Tenía una ascendencia nobilísima. Por su
padre, tercer Duque de Gandía, descendía de la familia de los Borja, a
la que habían pertenecido los papas Calixto III y Alejandro VI, y que
tanto brillaba en España y en Italia, por los días de su nacimiento. Por
su madre, pertenecía a la familia del rey católico Don Fernando de
Aragón.
Mereció el aprecio y la confianza del
emperador Carlos V y de su esposa Isabel de Portugal; fue buen compañero
de Felipe II; se le otorgó el nombramiento de Marqués de Lombay;
ejerció el cargo de virrey de Cataluña desde 1539 a 1543; y al morir su
padre, en este último año, heredó el ducado de Gandía.
Había contraído matrimonio, a sus diecinueve
años, con la portuguesa Leonor de Castro, camarera favorita de la
emperatriz, dechado de elegancia y de virtud.

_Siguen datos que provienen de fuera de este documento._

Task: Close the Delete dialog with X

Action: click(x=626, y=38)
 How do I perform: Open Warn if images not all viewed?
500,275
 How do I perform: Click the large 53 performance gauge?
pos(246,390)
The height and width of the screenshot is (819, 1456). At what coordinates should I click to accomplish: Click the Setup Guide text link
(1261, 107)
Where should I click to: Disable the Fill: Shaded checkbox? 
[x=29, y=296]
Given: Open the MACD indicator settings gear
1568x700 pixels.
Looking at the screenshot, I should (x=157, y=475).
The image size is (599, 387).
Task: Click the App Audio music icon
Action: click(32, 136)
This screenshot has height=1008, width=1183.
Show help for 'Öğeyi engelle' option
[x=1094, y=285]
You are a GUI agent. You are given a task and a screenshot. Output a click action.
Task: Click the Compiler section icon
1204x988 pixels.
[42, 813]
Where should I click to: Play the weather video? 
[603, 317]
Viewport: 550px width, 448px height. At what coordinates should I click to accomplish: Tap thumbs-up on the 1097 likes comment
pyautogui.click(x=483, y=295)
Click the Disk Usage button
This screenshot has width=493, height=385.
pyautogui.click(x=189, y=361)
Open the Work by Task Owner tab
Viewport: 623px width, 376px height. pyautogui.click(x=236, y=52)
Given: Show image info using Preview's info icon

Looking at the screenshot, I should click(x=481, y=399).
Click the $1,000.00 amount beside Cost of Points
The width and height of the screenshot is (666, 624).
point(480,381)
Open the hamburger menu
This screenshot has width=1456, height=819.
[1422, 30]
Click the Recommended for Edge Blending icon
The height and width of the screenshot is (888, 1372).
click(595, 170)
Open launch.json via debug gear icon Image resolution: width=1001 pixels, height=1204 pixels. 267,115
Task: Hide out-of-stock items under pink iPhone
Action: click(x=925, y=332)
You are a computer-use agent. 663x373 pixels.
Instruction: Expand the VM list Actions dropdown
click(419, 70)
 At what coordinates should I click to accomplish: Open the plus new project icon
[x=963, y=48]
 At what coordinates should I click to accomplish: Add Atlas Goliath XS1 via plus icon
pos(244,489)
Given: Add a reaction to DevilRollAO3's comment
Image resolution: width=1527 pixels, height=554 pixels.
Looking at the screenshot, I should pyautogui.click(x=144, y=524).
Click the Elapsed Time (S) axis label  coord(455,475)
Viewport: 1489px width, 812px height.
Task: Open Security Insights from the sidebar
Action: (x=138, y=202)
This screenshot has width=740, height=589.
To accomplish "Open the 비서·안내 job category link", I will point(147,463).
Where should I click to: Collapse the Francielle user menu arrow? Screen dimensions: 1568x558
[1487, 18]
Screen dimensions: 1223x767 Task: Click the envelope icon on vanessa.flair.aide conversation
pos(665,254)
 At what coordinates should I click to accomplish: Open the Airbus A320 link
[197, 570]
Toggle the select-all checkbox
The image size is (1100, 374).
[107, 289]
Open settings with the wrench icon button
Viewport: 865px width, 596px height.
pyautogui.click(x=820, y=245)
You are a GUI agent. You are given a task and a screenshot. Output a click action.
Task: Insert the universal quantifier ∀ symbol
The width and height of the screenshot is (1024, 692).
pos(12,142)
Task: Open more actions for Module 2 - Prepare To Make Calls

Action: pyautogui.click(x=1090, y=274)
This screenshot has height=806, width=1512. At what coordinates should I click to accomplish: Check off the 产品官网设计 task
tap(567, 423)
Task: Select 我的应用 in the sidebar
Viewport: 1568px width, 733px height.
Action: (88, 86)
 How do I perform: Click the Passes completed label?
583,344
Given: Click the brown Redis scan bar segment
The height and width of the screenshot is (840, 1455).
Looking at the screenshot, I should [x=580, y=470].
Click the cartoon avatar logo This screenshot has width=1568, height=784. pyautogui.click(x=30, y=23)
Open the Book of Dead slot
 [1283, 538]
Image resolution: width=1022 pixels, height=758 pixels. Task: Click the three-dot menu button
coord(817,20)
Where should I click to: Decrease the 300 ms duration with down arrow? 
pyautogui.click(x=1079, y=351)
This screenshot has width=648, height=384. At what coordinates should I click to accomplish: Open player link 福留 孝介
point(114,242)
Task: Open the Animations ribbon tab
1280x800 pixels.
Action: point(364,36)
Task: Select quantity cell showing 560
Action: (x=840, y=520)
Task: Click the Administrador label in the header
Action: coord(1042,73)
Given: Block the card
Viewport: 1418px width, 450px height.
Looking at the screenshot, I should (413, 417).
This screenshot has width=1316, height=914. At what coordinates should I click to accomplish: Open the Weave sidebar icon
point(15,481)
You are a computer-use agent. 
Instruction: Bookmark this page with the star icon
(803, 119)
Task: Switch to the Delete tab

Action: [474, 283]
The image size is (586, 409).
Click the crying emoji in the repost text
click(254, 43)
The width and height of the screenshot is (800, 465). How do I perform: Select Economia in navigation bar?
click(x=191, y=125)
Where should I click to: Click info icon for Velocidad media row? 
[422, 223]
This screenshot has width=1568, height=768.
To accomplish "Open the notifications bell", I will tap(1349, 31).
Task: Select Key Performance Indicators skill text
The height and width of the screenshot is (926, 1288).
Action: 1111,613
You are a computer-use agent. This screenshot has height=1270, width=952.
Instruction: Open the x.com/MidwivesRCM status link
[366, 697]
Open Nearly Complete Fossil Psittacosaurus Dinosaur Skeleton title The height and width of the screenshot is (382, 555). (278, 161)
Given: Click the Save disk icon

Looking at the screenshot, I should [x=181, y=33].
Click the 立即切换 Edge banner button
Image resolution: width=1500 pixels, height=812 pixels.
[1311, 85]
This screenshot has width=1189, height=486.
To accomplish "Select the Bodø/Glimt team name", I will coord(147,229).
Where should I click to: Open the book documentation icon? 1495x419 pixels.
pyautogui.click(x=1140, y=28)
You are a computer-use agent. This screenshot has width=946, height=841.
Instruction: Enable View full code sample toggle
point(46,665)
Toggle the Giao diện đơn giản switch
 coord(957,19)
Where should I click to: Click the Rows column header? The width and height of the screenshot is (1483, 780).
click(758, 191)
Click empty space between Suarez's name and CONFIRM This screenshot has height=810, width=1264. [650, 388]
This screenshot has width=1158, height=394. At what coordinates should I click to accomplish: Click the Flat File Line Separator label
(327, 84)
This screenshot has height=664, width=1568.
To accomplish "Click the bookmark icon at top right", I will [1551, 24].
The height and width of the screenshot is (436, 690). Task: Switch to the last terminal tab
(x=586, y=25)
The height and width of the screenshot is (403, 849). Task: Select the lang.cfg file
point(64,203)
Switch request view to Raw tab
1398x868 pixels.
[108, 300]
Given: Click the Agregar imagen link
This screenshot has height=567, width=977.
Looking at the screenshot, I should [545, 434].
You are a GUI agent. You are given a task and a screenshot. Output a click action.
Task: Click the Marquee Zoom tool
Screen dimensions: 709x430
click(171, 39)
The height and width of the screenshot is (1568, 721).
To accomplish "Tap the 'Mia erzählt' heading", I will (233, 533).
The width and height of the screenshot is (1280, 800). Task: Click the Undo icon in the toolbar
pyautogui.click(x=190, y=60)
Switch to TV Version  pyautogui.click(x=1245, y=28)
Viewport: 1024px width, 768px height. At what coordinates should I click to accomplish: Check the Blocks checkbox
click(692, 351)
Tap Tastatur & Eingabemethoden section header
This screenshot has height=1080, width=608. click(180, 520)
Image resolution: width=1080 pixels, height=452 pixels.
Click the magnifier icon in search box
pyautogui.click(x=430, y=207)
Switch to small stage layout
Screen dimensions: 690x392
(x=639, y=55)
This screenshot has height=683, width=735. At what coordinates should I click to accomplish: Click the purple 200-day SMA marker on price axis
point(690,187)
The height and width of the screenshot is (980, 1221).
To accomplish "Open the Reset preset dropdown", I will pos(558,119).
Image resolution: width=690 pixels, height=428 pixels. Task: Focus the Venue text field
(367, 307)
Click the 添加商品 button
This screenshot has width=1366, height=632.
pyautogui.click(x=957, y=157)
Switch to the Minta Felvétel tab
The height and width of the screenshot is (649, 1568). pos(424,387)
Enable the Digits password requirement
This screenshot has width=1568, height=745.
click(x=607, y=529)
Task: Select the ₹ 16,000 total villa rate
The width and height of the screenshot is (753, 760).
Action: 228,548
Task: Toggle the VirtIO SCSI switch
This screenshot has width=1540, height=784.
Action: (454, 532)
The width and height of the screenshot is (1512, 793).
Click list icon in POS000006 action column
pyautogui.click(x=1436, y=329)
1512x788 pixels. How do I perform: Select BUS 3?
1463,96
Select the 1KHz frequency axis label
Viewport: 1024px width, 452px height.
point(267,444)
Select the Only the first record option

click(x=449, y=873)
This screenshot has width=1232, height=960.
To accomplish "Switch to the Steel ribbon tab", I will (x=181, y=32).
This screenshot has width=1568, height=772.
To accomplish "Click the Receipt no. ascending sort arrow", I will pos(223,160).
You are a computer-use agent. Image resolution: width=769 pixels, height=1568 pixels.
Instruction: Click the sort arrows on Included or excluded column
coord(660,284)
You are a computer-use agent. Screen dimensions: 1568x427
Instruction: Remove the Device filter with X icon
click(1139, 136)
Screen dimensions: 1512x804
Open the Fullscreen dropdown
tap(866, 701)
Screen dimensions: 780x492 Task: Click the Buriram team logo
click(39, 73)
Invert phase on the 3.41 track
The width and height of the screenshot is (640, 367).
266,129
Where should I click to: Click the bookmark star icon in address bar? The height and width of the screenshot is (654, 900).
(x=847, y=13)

La bella emperatriz falleció inesperadamente
diez años después, en 1539, en la flor de la edad y en la cumbre de la
grandeza terrena, produciendo el suceso un disgusto profundo en los dos
esposos. Leonor de Castro fallecía, con no menor sorpresa de todos, en
1546, ocho años después de haber dado a Francisco el hijo octavo.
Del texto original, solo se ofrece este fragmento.